The Future Workforce Alliance (FWA) has launched its European Charter for Workplace Wellbeing. The FWA is a bipartisan initiative looking to expand digital working rights for all employees through policy, technology, and social methods.
The new wellbeing charter, which seeks to provide guidance for employers grappling with this new era of digitized, remote work (and the resulting mental health crises), has now been signed by over thirty members of the European Parliament.
Among signees is MEP Dragoș Pîslaru, who serves as the Chair of the European Parliament Committee on Employment and Social Affairs, as well as MEP Lídia Pereira, who is the President of Youth European People’s Party.
Speaking exclusively with UNLEASH, Ben Marks, co-founder of the FWA, shares: “Our goal is to champion legal, technological, and policy-based solutions that protect workers’ rights amidst unprecedented digital disruption.
“Our members are united by their support of workers’ flexibility and are dedicated to driving tangible policy solutions for a better future of work.”
Filipa Matos, another co-founder of the FWA, as well as VP of special operations at Remote, tells UNLEASH: “Many businesses are still figuring out their own boundaries and policies internally or already have them in place, so we don’t want to overregulate.
“Instead, we want to help employers and HR leaders to have clear-cut guidance, so they feel empowered, and their employees feel empowered, to have a better life-work balance and an improved relationship with technology.”
It’s time for HR to rethink, starting with language
To help policy makers, as well as organizations and HR leaders, focus their efforts in the current state of work, the FWA’s charter is split into four areas: life beyond work, social connection, privacy & trust, and digital wellness.

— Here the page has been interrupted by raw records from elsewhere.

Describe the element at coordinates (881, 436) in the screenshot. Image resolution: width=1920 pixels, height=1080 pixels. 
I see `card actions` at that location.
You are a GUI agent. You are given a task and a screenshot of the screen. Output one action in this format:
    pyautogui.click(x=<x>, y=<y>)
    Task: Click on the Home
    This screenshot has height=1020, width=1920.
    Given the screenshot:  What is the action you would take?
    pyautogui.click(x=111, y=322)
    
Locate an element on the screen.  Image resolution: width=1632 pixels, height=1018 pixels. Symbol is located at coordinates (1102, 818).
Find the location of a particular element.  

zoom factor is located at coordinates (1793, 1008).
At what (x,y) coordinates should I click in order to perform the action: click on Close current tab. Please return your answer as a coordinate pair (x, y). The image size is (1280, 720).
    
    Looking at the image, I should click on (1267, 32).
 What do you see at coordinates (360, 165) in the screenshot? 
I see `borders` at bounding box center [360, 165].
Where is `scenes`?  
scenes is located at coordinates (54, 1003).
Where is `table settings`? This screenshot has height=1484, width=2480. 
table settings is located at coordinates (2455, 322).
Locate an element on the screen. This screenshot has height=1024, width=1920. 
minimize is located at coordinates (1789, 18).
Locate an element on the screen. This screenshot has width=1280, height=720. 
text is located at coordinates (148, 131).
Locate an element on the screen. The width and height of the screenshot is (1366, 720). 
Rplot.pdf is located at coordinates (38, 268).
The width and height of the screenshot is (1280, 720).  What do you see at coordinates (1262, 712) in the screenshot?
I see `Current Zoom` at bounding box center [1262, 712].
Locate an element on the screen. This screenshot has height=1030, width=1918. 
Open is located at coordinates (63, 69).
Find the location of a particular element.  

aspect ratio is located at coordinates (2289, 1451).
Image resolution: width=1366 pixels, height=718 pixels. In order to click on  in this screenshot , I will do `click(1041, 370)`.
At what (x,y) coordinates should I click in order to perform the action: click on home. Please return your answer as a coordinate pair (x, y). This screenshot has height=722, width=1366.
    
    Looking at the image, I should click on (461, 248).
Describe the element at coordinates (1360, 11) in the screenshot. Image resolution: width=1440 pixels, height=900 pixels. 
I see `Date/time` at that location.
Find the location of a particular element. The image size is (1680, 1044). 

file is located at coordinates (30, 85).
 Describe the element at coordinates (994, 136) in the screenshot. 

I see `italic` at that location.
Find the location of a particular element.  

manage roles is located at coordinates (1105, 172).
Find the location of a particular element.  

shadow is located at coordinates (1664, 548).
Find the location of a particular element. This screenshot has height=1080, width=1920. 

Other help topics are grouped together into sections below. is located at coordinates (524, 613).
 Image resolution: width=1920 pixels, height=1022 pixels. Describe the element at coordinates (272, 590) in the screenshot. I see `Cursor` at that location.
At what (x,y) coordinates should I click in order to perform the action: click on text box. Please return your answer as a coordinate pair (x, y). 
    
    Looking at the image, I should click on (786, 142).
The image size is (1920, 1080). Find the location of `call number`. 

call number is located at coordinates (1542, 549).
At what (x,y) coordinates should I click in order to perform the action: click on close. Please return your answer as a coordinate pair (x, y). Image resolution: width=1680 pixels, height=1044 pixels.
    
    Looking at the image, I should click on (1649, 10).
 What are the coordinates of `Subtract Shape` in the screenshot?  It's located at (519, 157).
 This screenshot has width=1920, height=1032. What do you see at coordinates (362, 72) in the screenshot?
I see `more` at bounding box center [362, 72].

Each provides actionable insights to help support employers with their own internal policies, and to lay the groundwork for a change in European Union workplace policy.
Among the charter’s actionable principles is shifting the language from “work-life balance” to “life-work balance” – calling for this change across all official EU documentation.
Of the language change, Matos explains: “It’s time to upgrade existing workforce infrastructures by evolving the concept of working, and part of that process is considering the language we use to talk about work.
“It’s important to reframe the concept of work-life balance because this suggests that work comes first, life comes after. Instead, we talk about life-work balance – how work fits into your life, not the other way around.”
The charter also seeks to reassess and widely establish so-called ‘right to disconnect’ laws in the EU, and to establish legal definitions of ideas like a “healthy relationship with technology in the workplace”.
Talking to UNLEASH, Marks states: “Employers are concerned about productivity, while employees may be struggling with their mental health as a result of a lack of boundaries and a feeling of being ‘always on’.
“So having a legal definition of a healthy work-technology relationship can provide employers with much-needed guidance, and ensure that hybrid and remote employees are protected.”
As Europe and the rest of the world awaits further future-of-work policy, it is, of course, never too early for companies to start acting.
Organizations – and HR departments, specifically – can start to adhere to the principles of the charter today by introducing their own policies which promote a healthy life-work balance.
There’s no need to wait for governmental guidance.